Step 4: Characteristic values

Step 4a: Calculate the characteristic value with the Student-T factor.

The number of measurements influences the statistical uncertainty of our estimated mean and standard deviation. Therefore we apply the Student-T factor to account for statistical uncertainty due to a small number of samples.

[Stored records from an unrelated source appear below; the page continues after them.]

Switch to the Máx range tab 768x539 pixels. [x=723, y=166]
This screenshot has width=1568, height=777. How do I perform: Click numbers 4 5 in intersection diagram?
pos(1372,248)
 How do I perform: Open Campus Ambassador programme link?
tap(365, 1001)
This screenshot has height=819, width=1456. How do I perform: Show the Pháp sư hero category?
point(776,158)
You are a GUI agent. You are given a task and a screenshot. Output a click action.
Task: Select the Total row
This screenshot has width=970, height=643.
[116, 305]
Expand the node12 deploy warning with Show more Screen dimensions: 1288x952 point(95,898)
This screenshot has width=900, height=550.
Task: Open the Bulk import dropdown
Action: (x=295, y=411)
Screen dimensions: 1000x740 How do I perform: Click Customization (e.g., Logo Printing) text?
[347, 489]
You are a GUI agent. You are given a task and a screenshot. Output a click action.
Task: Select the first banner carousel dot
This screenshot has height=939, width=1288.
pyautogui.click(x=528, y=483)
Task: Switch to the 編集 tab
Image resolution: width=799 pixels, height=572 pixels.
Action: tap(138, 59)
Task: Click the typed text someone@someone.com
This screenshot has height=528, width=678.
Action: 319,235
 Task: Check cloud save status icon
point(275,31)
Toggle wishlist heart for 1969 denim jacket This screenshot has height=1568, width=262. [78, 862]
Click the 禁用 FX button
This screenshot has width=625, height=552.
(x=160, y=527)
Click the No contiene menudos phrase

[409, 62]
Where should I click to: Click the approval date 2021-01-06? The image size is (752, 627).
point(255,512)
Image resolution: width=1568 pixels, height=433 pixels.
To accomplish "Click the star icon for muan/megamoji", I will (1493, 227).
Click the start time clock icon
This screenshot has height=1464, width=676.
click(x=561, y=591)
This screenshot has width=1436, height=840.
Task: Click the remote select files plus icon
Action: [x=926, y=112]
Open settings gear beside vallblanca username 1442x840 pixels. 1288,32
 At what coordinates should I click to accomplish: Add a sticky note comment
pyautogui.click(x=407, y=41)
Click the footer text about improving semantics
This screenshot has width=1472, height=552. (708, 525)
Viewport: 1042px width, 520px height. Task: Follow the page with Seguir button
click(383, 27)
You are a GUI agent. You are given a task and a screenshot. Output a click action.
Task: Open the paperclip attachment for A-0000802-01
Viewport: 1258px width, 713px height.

The characteristic value is calculated as follows:

\[X_{char, 5\%} = \exp( m + t_{5\%,n-1} \cdot s \cdot \sqrt{ 1+ 1/n)}\]

with \(m\) and \(s\) the lognormal parameters \(\mu_Y\) and \(\sigma_Y\).

n = len(df)
student_t_factor = stats.t.ppf(0.05, df=n-1) # df = degrees of freedom, which is n-1
print('t-value \t\t%0.2f'%(student_t_factor))

# The 5%-characteristic value, using the t distributions, including
# the statistical uncertainty in the estimated mean (s/sqrt(n))
# Note the + sign before the student_t_factor, because student_t_factor is negative
characteristic_value = np.exp(m + student_t_factor * s * np.sqrt( 1 + 1 / n ) )
print("5p-char_value = \t%0.2f"%(characteristic_value))
t-value             -1.76
5p-char_value =     15.55

Step 4b: Calculate the characteristic value with and without spatial avaraging

To account for spatial averaging the \(\Gamma^2\) (variance reduction) factor is introduced into the equation

\(X_{char.,5\%} = \exp( m + t_{5\%,n-1} \cdot s \cdot \sqrt{ \Gamma^2+ 1/n)}\) with \(m\) and \(s\) the lognormal parameters \(\mu_Y\) and \(\sigma_Y\).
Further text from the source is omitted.